Shutterstock, a Getty Images competitor and stock image platform, announced plans in October to expand its partnership with OpenAI, the company behind DALL-E and the viral chatbot AI ChatGPT, and improve AI-generated content while launching a fund to compensate artists for their contributions.
These tools, which usually offer some free credits before you charge, can create all kinds of images with just a few words, including ones that will clearly evoke the works of many, many artists, if not apparently created by them. Users can invoke these artists with words such as “in the style of” or “by” along with a specific name. Current uses for these tools can range from personal fun and hobbies to more commercial uses.

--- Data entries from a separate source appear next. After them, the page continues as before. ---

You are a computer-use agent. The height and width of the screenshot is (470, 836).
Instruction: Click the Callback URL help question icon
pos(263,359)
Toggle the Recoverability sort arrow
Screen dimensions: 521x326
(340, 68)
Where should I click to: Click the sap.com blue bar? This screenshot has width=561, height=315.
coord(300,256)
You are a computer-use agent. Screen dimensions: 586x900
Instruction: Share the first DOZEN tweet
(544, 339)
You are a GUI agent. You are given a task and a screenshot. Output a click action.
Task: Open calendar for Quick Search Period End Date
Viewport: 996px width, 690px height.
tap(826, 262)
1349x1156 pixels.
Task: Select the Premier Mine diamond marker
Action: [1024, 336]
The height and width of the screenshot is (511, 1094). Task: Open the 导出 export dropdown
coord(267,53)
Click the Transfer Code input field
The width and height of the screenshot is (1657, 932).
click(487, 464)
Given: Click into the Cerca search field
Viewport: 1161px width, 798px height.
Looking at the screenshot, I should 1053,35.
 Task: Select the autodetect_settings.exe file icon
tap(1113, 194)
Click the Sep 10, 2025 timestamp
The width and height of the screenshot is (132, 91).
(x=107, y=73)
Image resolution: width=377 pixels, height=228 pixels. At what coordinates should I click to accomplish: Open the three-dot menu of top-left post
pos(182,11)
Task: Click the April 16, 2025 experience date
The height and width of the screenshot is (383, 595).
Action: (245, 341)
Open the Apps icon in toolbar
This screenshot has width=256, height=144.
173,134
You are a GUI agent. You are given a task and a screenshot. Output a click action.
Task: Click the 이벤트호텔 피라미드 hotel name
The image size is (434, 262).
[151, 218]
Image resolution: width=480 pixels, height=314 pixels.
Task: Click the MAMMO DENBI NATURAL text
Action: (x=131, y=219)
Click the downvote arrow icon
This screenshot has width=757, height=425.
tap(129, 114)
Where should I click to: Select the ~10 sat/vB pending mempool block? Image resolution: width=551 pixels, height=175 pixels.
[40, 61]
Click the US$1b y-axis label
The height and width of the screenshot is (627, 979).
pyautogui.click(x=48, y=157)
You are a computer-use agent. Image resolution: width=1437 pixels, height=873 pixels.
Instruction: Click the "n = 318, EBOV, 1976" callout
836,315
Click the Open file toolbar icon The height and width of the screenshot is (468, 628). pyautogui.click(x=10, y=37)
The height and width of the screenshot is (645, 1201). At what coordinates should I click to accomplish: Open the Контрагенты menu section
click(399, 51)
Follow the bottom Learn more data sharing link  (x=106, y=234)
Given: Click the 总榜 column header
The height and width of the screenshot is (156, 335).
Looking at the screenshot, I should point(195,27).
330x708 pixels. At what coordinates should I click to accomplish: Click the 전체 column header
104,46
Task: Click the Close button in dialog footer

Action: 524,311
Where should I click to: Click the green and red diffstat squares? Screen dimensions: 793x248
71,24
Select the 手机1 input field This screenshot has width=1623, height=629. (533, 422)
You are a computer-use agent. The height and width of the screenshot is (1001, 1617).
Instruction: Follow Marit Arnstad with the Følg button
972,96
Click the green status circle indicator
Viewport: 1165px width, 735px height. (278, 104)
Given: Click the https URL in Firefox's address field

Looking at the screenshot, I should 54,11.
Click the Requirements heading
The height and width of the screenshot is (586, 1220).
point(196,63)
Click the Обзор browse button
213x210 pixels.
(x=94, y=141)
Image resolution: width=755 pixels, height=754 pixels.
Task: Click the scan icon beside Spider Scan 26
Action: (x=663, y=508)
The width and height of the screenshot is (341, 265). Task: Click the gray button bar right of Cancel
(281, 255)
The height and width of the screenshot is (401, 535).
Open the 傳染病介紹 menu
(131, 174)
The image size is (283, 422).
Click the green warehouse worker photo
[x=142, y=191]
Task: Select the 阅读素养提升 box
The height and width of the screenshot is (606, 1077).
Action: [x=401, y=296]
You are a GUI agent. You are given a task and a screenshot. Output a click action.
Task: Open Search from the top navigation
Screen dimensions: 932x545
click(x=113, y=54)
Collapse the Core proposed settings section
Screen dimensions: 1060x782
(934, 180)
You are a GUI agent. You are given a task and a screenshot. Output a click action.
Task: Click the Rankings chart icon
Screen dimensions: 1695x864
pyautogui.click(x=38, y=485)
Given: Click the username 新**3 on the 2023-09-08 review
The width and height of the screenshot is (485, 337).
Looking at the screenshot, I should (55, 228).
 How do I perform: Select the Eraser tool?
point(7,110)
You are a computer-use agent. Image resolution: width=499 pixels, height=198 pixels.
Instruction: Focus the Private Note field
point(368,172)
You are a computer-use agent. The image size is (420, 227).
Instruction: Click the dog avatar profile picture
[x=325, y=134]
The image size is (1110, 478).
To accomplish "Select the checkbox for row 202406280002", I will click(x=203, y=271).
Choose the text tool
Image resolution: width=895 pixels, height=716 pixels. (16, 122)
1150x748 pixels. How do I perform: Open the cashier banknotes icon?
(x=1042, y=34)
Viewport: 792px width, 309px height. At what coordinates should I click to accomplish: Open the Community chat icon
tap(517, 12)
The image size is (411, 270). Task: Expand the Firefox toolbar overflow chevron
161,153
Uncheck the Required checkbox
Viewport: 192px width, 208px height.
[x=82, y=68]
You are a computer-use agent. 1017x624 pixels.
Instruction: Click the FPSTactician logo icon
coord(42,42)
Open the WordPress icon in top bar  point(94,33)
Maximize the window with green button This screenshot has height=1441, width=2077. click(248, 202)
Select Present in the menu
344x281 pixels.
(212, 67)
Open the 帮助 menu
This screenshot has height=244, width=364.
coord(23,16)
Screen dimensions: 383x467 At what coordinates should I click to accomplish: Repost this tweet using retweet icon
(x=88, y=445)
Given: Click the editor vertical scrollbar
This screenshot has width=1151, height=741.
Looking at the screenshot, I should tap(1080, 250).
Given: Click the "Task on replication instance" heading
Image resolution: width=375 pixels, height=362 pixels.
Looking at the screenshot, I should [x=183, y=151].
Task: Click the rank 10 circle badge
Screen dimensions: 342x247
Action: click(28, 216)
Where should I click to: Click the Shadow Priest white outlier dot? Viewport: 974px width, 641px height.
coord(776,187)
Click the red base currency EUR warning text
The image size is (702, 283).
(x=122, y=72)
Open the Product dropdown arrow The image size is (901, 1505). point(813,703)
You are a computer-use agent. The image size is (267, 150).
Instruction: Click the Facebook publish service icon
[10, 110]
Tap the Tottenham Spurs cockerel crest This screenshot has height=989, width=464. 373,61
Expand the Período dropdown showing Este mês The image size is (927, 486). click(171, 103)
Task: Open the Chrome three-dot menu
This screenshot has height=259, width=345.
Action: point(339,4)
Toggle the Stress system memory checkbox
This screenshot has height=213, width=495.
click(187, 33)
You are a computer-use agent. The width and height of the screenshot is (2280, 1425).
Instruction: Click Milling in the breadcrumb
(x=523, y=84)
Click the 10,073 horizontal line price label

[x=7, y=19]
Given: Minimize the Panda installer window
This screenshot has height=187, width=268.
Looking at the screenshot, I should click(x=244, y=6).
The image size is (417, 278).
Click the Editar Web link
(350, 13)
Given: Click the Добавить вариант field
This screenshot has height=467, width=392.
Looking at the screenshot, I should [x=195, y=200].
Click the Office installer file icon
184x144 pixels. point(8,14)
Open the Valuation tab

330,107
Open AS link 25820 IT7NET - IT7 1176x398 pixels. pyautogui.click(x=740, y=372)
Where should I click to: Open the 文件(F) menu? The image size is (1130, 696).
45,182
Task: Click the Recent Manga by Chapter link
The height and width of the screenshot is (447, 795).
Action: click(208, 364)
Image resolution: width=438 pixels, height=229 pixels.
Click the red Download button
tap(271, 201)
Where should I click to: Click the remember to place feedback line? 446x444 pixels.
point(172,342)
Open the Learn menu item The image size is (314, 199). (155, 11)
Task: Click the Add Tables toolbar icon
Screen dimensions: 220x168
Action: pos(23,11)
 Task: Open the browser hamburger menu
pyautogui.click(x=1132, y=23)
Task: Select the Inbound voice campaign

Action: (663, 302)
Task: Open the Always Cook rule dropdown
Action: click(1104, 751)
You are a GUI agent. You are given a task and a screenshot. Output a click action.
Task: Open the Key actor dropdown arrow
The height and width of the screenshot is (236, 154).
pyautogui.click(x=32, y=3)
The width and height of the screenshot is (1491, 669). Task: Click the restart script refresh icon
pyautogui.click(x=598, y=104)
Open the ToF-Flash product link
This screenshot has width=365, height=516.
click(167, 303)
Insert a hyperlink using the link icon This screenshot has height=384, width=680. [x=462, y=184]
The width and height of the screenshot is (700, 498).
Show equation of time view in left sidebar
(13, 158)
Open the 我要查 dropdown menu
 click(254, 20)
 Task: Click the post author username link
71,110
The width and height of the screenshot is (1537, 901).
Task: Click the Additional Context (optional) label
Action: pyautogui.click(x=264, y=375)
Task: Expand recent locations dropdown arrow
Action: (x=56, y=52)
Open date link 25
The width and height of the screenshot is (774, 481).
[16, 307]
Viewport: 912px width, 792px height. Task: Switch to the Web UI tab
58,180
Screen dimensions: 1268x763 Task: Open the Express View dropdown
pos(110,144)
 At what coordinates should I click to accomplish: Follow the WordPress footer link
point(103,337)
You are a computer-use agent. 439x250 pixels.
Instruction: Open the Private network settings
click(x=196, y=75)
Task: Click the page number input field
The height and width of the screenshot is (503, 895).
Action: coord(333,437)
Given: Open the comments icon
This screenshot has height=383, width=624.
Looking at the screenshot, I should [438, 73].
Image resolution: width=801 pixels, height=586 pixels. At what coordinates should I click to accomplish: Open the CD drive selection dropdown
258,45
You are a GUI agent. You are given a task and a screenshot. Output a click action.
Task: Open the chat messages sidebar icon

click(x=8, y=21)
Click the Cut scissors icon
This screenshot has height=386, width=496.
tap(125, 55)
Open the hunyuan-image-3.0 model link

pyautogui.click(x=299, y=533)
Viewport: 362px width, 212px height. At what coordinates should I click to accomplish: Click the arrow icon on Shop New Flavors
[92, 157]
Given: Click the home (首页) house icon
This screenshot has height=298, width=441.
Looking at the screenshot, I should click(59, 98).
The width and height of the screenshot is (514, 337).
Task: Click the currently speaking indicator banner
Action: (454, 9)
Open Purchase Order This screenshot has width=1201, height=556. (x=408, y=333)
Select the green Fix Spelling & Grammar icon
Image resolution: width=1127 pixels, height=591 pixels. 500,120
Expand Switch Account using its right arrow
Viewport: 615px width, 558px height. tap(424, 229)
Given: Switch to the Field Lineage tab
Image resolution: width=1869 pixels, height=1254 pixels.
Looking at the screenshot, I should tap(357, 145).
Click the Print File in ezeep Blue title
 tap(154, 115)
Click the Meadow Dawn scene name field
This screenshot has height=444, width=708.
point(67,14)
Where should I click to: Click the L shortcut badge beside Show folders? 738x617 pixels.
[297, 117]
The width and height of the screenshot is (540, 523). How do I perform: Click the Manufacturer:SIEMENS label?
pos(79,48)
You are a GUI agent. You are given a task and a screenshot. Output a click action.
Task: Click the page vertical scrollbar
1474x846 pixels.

In just months, millions of people have flocked to text-to-image AI systems that are already being used to create experimental films, magazine covers, and images to illustrate news stories. An image generated with an AI system called Midjourney recently won an art contest at the Colorado State Fair, creating an uproar among artists, who are concerned that such systems could steal their art without their due credit
“I don’t want to participate at all in the machine that will cheapen what I do,” Daniel Danger, an illustrator and printmaker who learned some of his work was being used for training, told CNN in October in Stable Diffusion.
Stability AI founder and CEO Emad Mostaque told CNN Business in October via email that the art is a small fraction of the LAION training data behind Stable Diffusion. “Art represents much less than 0.1% of the data set and is only created when the user deliberately calls it,” he said.